If the lack of any kind of democracy, lack of consistent anti-imperialism, lack of origins in a workers' revolution and self-evident alienation speak against Cuba having anything to do with socialism, what about wholesale nationalisation of the economy? Is that proof of the socialist credentials of comrade Fidel? Actually, no. In my report on the Cuban debate at the SSP conference, I recommended that Alan McCombes might benefit from reading Engels' Anti-Dühring or Socialism: utopian and scientific. I now find myself offering the same advice to my RCN comrades. Do so, and you will find that Engels took a dim view of those who lauded all nationalisation (even by states that were not controlled by workers) as being, by definition, "socialistic". He pleaded with such people to stop trying to pass themselves off as Marxists. They should, instead, come clean as devotees of Bismarck, Napoleon, Metternich, and Frederick William.
We need to examine the process by which the Cuban economy was nationalised. In the first place, we need to accept that this was not the intention of Castro prior to the revolution: far from it. It was only when, in 1960, the US overreacted to a rather mild set of land reforms by encouraging the oil companies (Texaco, Shell and Esso) to refuse to refine a limited amount of crude oil (exchanged by the Russians for sugar) that things escalated out of hand: "The oil companies were seized at the end of June. Within a week, Eisenhower had cancelled Cuba's remaining quota of sugar imports to the USA. This was followed immediately by the confiscation of about £800 million US corporation property - oil, sugar, electricity and mines.
"The USA responded with a total trade embargo to and from Cuba - a devastating economic blow, given Cuba's total dependence of the US connection. Finally the Cuban regime completed its hold on industry in October 1960 with the nationalisation of the banks, hotels, cinemas and most of the factories and shops" (P Binns and M Gonzales Castro, Cuba and socialism London 1981, p12).
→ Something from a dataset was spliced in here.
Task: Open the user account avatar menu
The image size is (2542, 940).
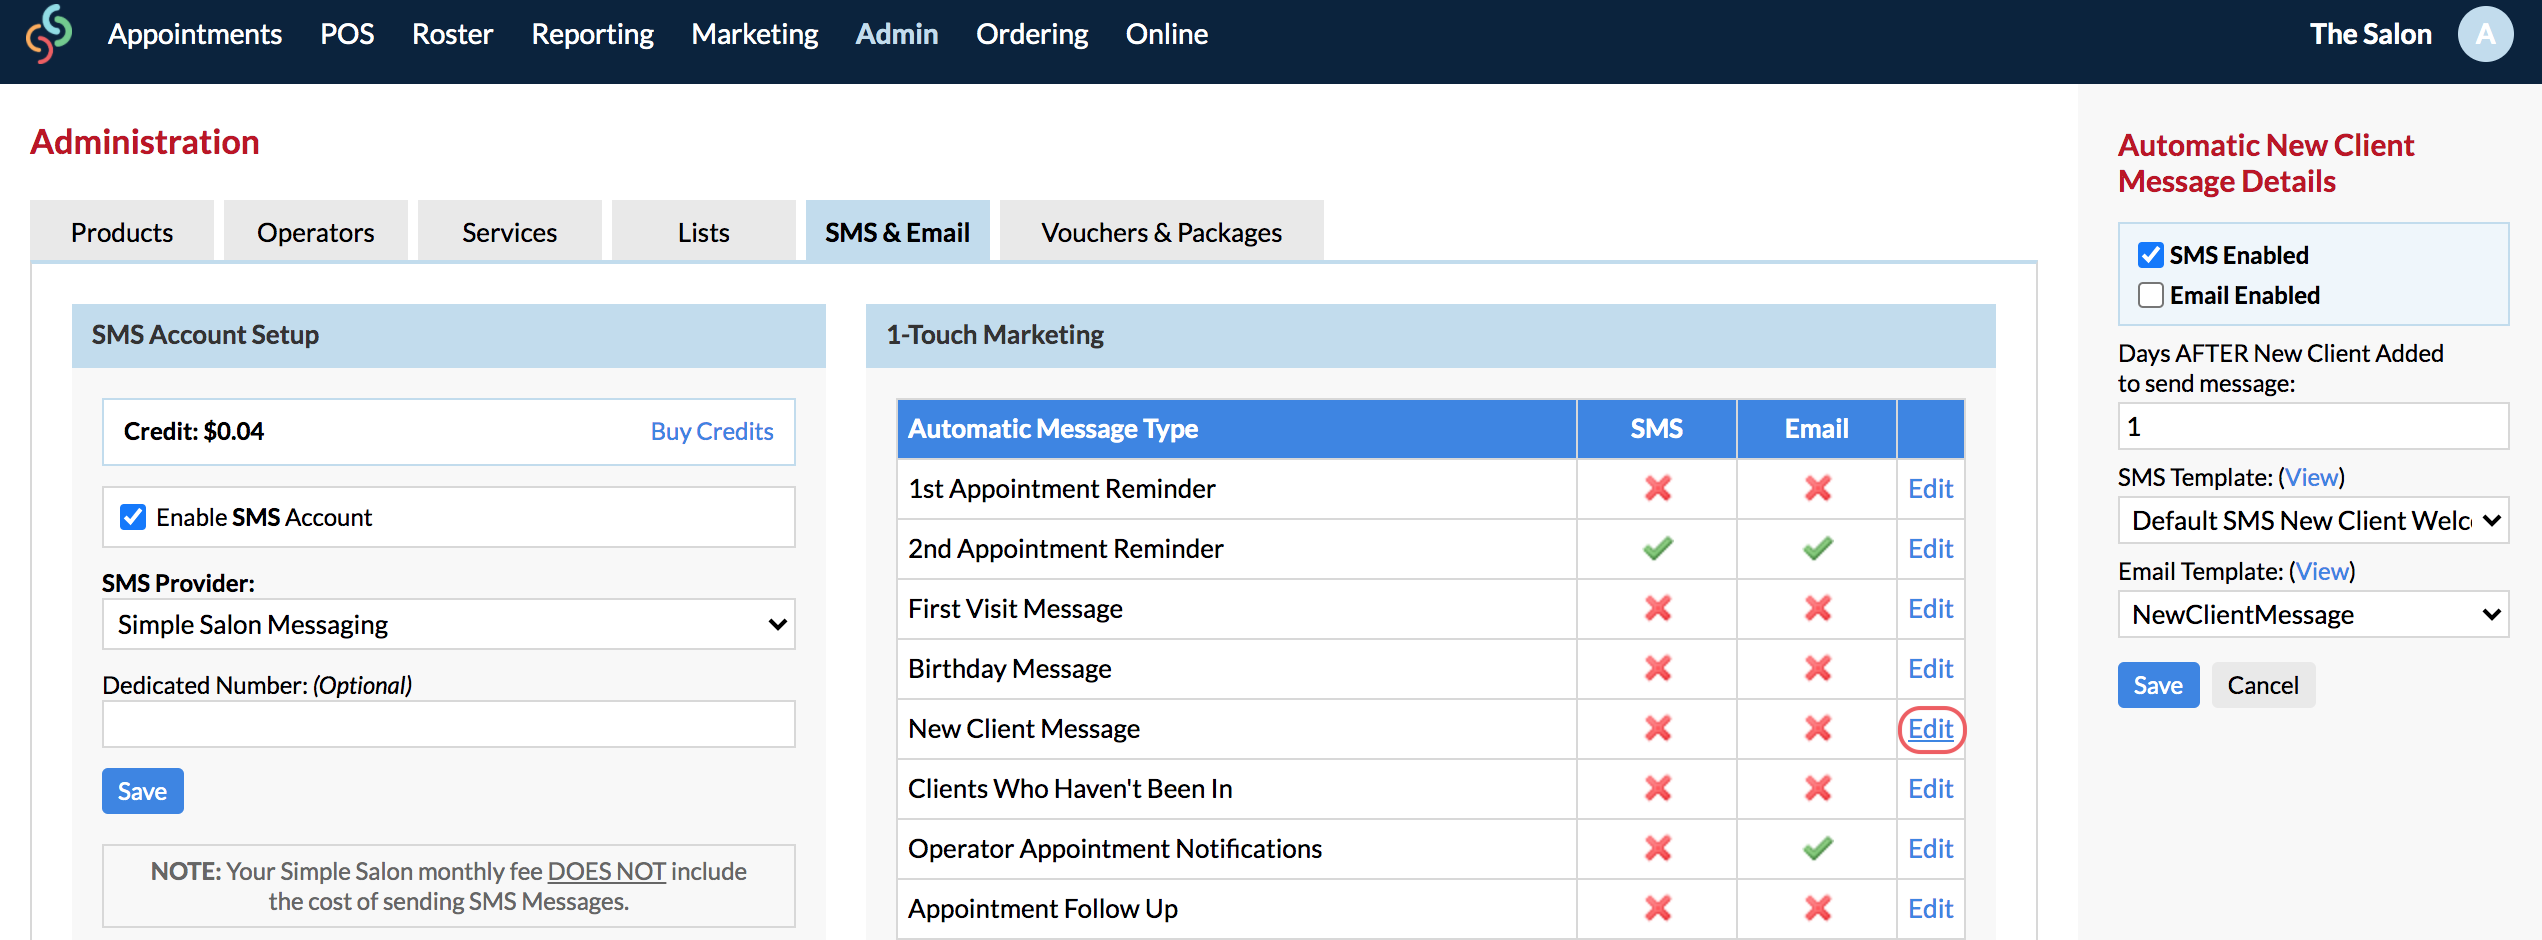Action: tap(2486, 33)
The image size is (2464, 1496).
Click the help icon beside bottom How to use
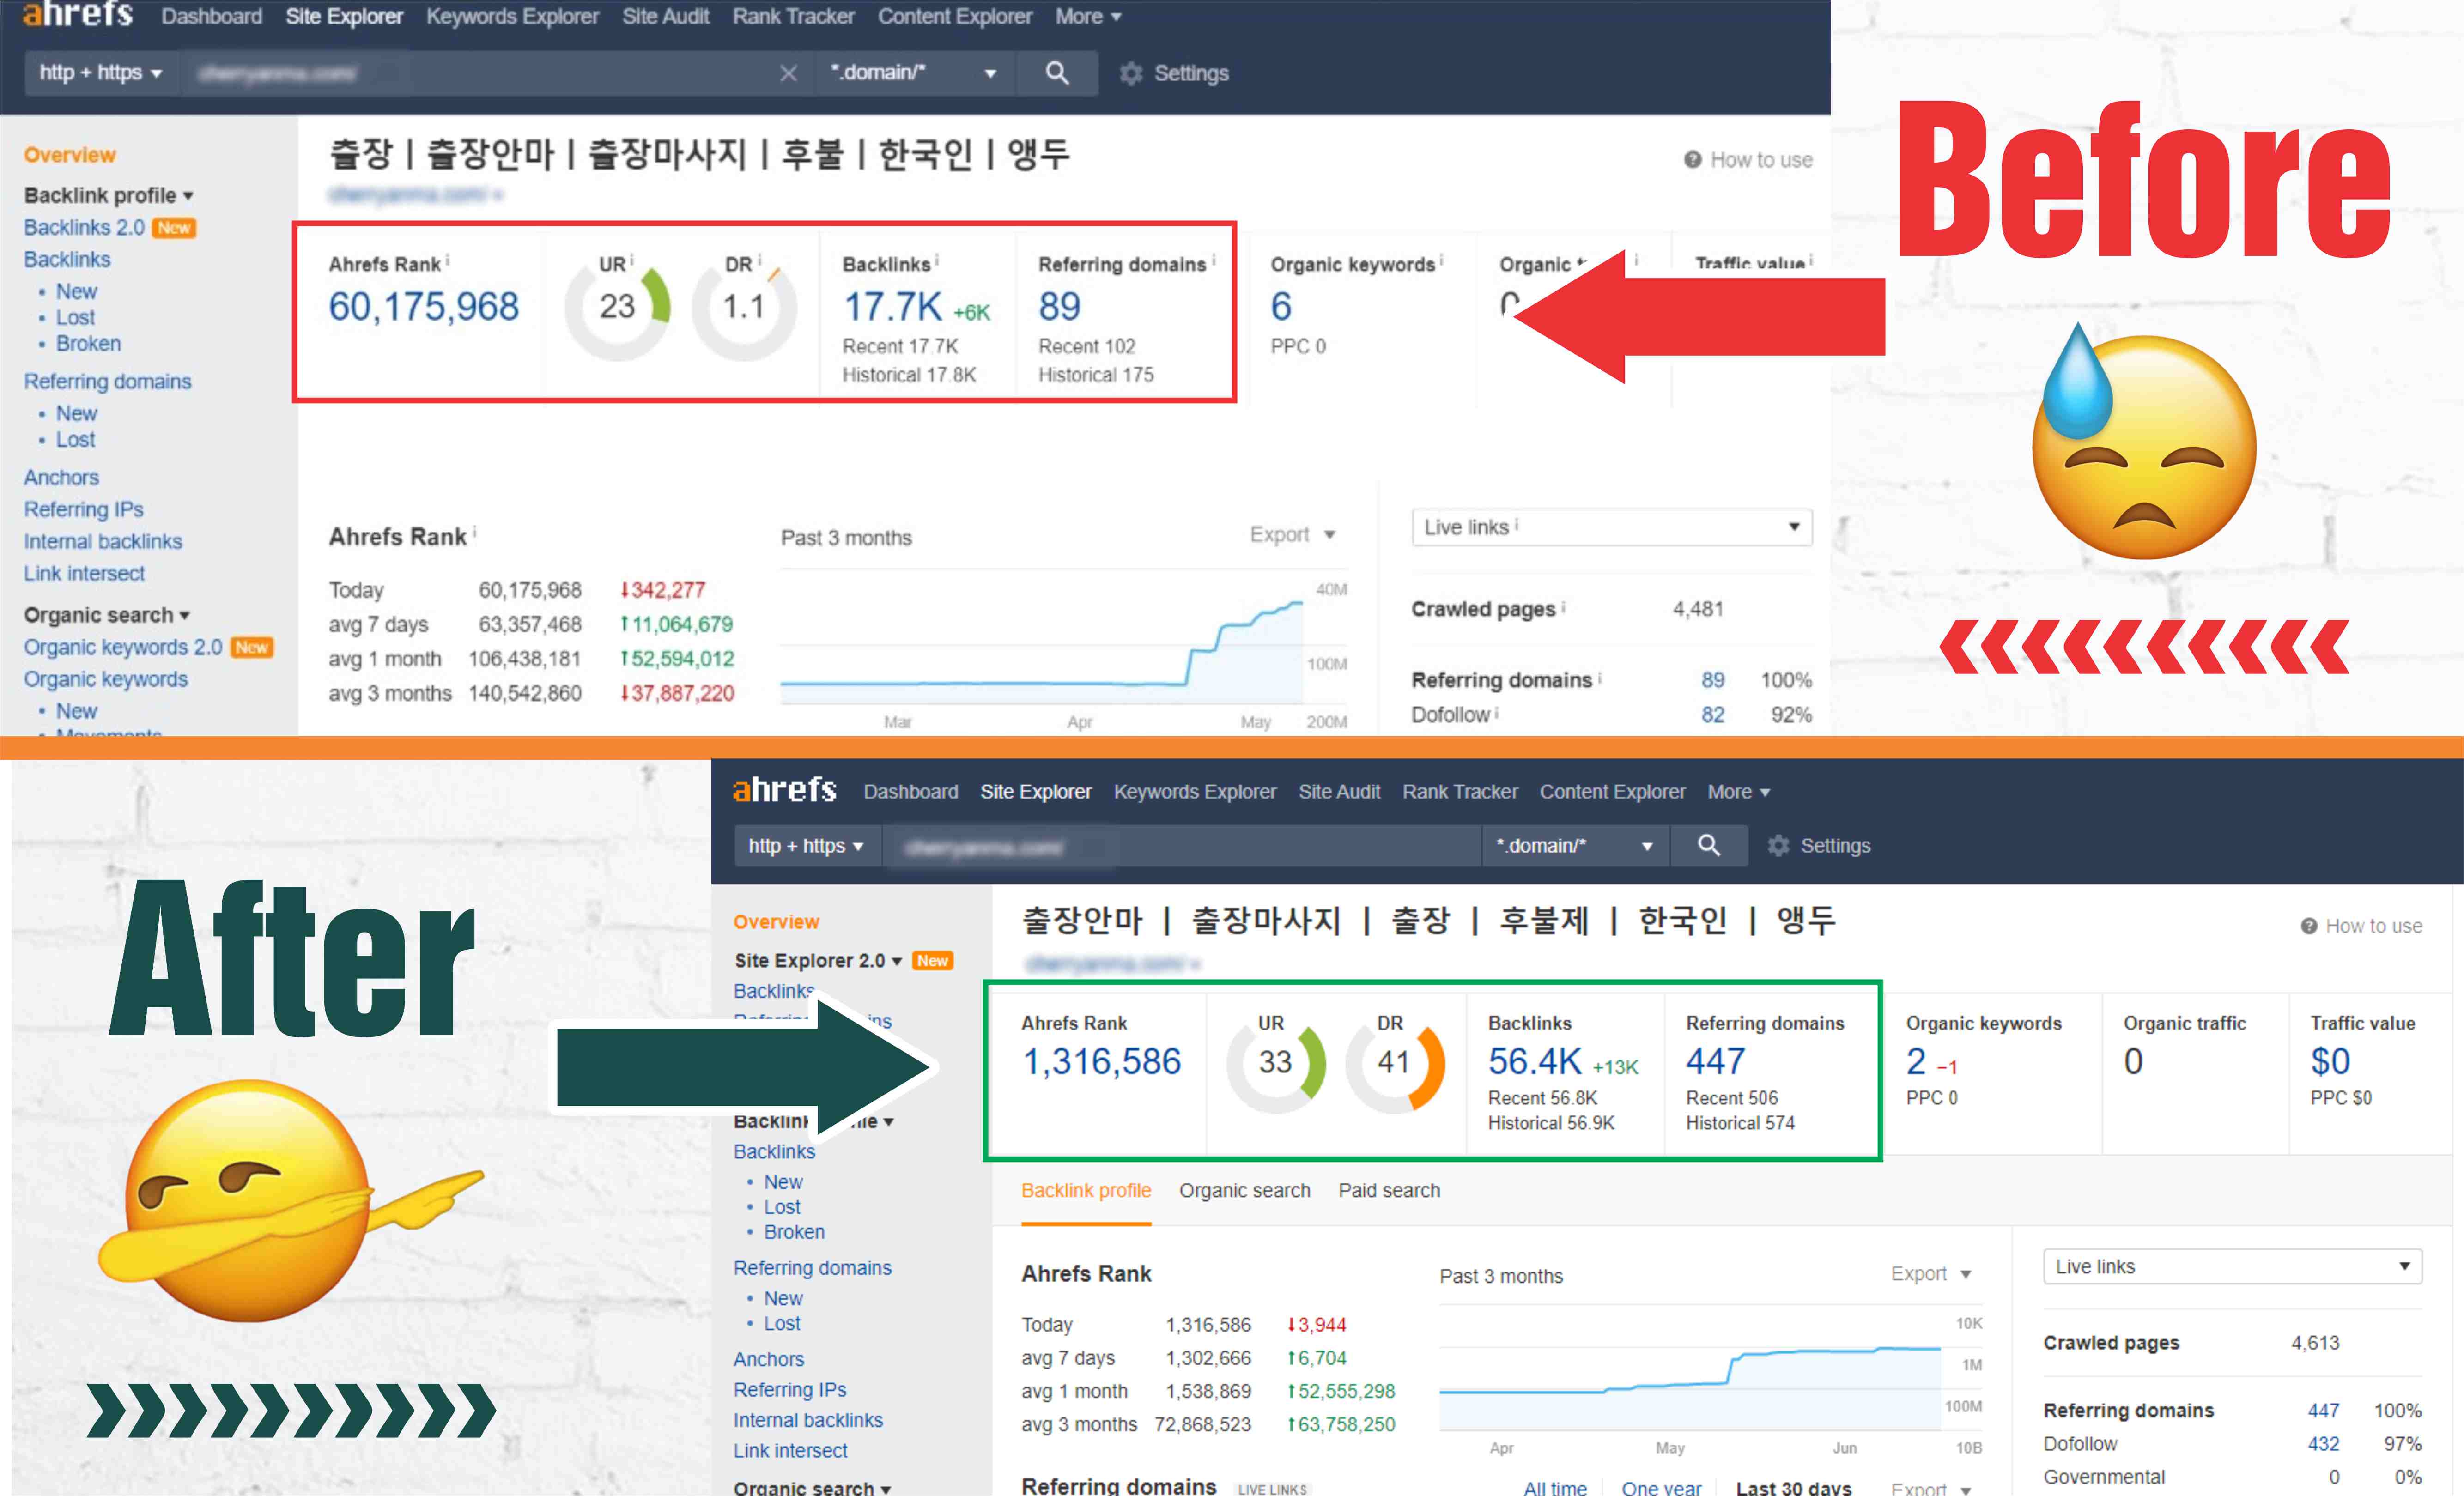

Marxists are right to applaud Castro for not capitulating to US blackmail. That said, we must not paint his response to it as anything other than what it was: a nationalist one. Once again, we need to contrast Castro's policy with Lenin's.
The Bolsheviks led the workers to power in 1917. They found support, having built support, amongst the landless peasants and the oppressed nationalities. But they always pinned their hopes on their revolution being but the vanguard of the world revolution. The Bolsheviks were Marxists, materialists - people who appreciated that the economic basis for building socialism did not exist within the borders of the tsarist empire, nor, indeed, within any single country. Where Lenin's perspectives were global, Castro's were limited to Cuba.
When Castro discovered that Uncle Sam was not minded to let Cuba escape the tentacles of US imperialism without a fight, it never occurred to him to opt for world revolution.